Folks, it finally happened. Mister Bob Dylan — A.K.A. the 2016 Nobel Prize in Literature laureate — has recorded his acceptance speech for the Swedish Academy, and you can listen to it right now! I’ve pulled the five best quotes from Bob Dylan’s Nobel Prize lecture for you below, but it’s well worth listening to the full 27 minutes of Dylan’s amble through his literary influences.
It’s been a long and narrow way to here for Dylan, whose Nobel win has been controversial, to say the least, since it was announced last October. The folk musician gave a signature, cryptic response to the good news, leading many Internet denizens to denounce him as disrespectful of the honor, an opinion that resurfaced when Dylan revealed that he would be unable to attend the Nobel Prize Ceremony in December. Booksellers wondered if Dylan’s win would hurt their bottom line, and conventional authors came down hard on the Swedish Academy, prompting none other than Stephen King himself to come to Dylan’s defense.
No amount of criticism will change the fact that Bob Dylan won the 2016 Nobel Prize in Literature “for having created new poetic expressions within the great American song tradition.” A masterful poet, Dylan deserves his Nobel win, and his prize lecture will convince you, if nothing else will.
“I had principles and sensibilities and an informed view of the world, and I had had that for a while. Learned it all in grammar school: ‘Don Quixote,’ ‘Ivanhoe,’ ‘Robinson Crusoe,’ ‘Gulliver’s Travels,’ ‘Tale of Two Cities,’ all the rest, typical grammar school reading. They gave you a way of looking at life, an understanding of human nature, and a standard to measure things by. I took all that with me when I started composing lyrics, and the themes from those books worked their way into many of my songs, either knowingly or unintentionally.”

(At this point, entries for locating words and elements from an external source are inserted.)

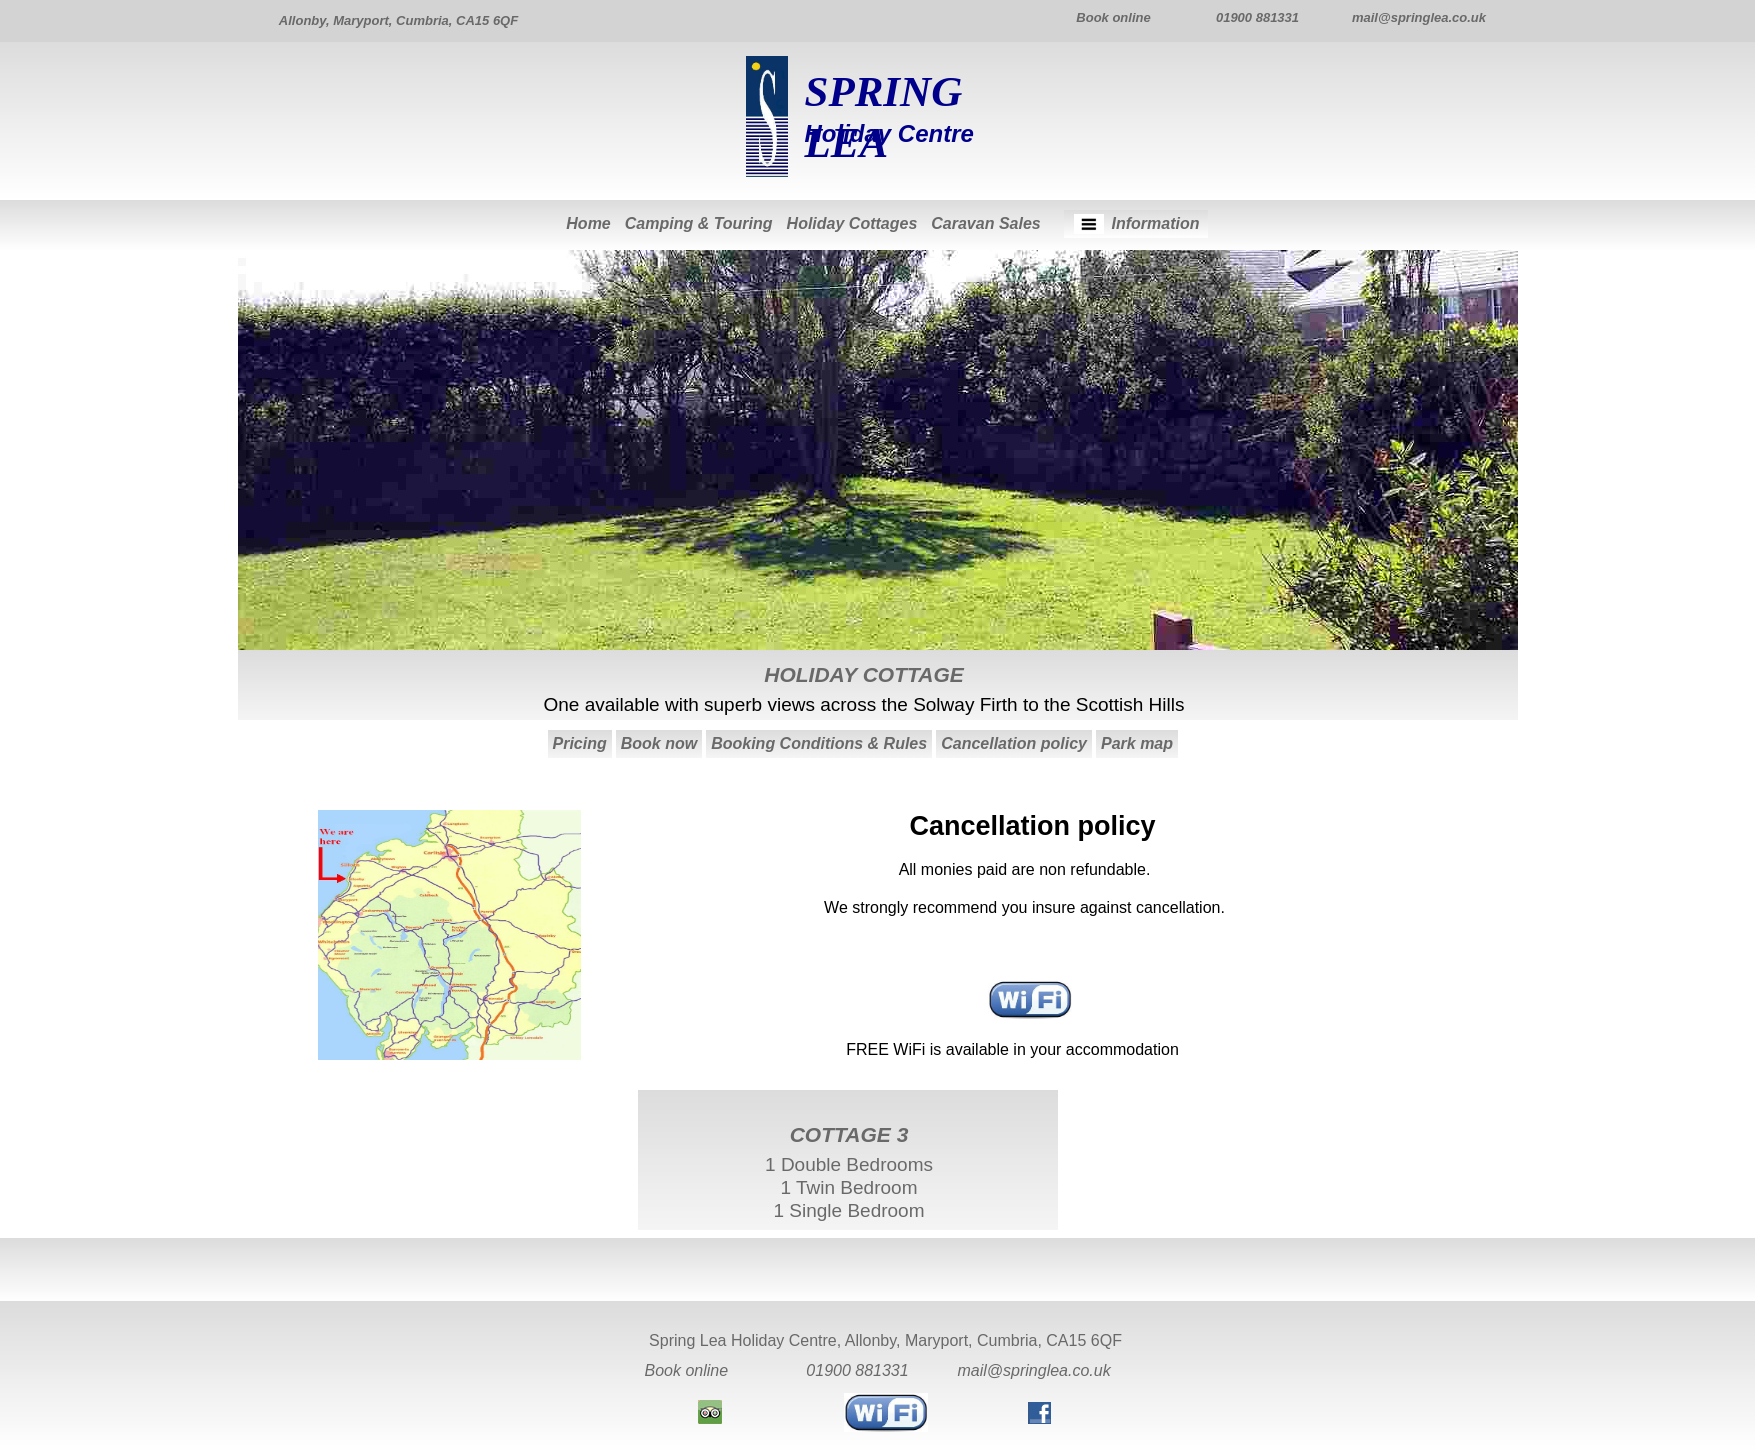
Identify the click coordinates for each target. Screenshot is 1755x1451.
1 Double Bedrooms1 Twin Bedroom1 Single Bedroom (849, 1187)
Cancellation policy (1014, 743)
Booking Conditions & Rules (819, 743)
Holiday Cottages (852, 223)
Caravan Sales (985, 223)
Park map (1137, 743)
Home (588, 223)
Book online (687, 1370)
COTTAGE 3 (849, 1134)
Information (1156, 223)
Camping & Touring (699, 223)
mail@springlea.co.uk (1034, 1370)
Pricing (580, 743)
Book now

2“‘Moby Dick’ is a fascinating book, a book that’s filled with scenes of high drama and dramatic dialogue. The book makes demands on you. . . . This book tells how different men react in different ways to the same experience. . . . That theme, and all that it implies, would work its way into more than a few of my songs.”
3“‘All Quiet on the Western Front’ is a horror story. This is a book where you lose your childhood, your faith in a meaningful world, and your concern for individuals. . . . Once you loved life, and the world. Now you’re shooting it to pieces.”
4“‘The Odyssey’ is a strange, adventurous tale of a grown man trying to get home after fighting in a war. He’s on that long journey home, and it’s filled with traps and pitfalls. He’s cursed to wander.”
5“So what does it all mean? . . . If a song moves you, that’s all that’s important.”